National News

Bishops Urge Virginia Catholics to Tell Their Governor to Veto ‘Coercive Contraception’ Bills

A Plan B One-Step emergency contraceptive box is seen in this file photo. (Photo: CNS/Shannon Stapleton, Reuters)

WASHINGTON — The Virginia Catholic Conference is urging Catholics to contact the state’s governor, Glenn Youngkin, to veto bills sent to him by the state legislators that would require health insurance companies to provide contraception coverage in their health plans without any religious exemptions or parental rights protections.

An action alert on the state Catholic conference’s website calls the bills “coercive contraception measures” and asks Catholics to “urge the governor to veto these extremely harmful bills that would end lives, violate religious liberty, and undercut parental rights!”

The governor has until May 17 to sign or veto the two bills.

A sample letter on the state Catholic conference’s website outlines what the state’s bishops find wrong with the two measures.

It points out that one bill “seeks to grant all persons, including minors, a ‘right’ to obtain contraceptives and undergo sterilization procedures — thus undercutting current law on parental consent before a minor can have a surgical procedure.”

The letter says this legislation “would also undermine the religious liberty and conscience rights of hospitals and health clinics that do not provide sterilization procedures or contraceptives due to their beliefs.
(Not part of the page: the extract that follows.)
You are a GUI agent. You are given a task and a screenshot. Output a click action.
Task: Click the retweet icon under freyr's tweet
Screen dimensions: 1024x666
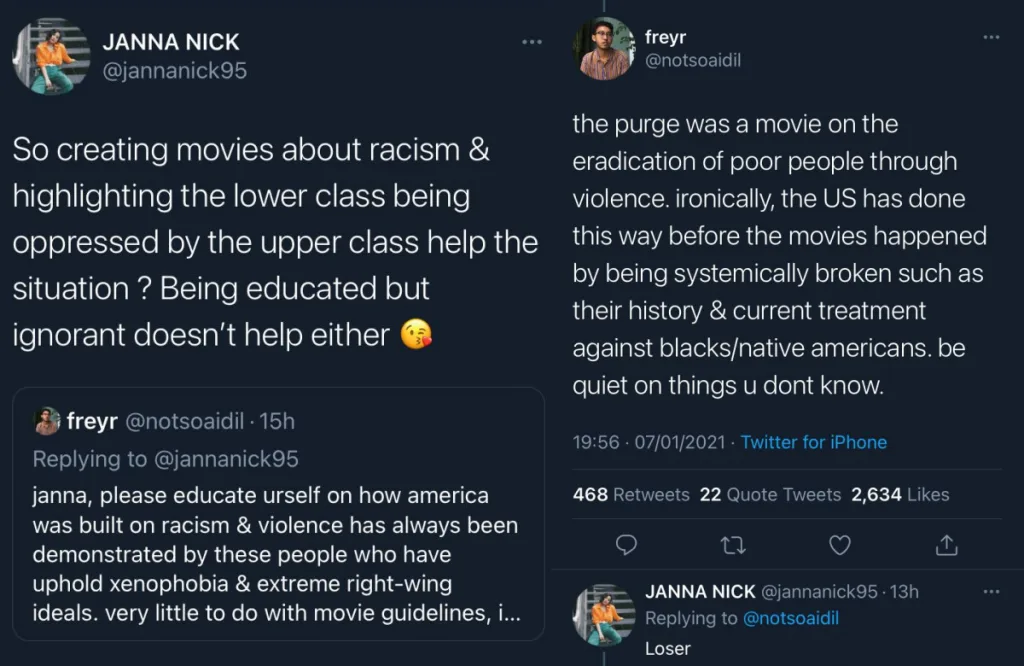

It would even subject them to lawsuits.”

The other measure up for the governor’s review regards contraceptive drug coverage in health plans that the conference notes would even include some drugs that cause abortions.

“These bills also disregard religious liberty and conscience rights. Many organizations have religious or moral objections to covering contraceptives and drugs that cause abortions. Their religious freedom and conscience rights must be clearly and explicitly protected, but these bills completely fail to do that,” the letter to the governor reads before pleading with him to veto both measures.

The governor had proposed amendments to both bills that were rejected by the state’s lawmakers. 

His proposed amendment to the contraceptive coverage bill in health insurance plans would have added an exemption for “sincerely held religious or ethical beliefs,” while his proposed amendment to the bill establishing a “right to contraception” would have limited its scope.

In a statement to the local ABC affiliate, 8News, the governor’s office said Youngkin has consistently taken a clear stance in support of contraception, but that he wants to protect Virginians’ constitutional rights and religious liberties.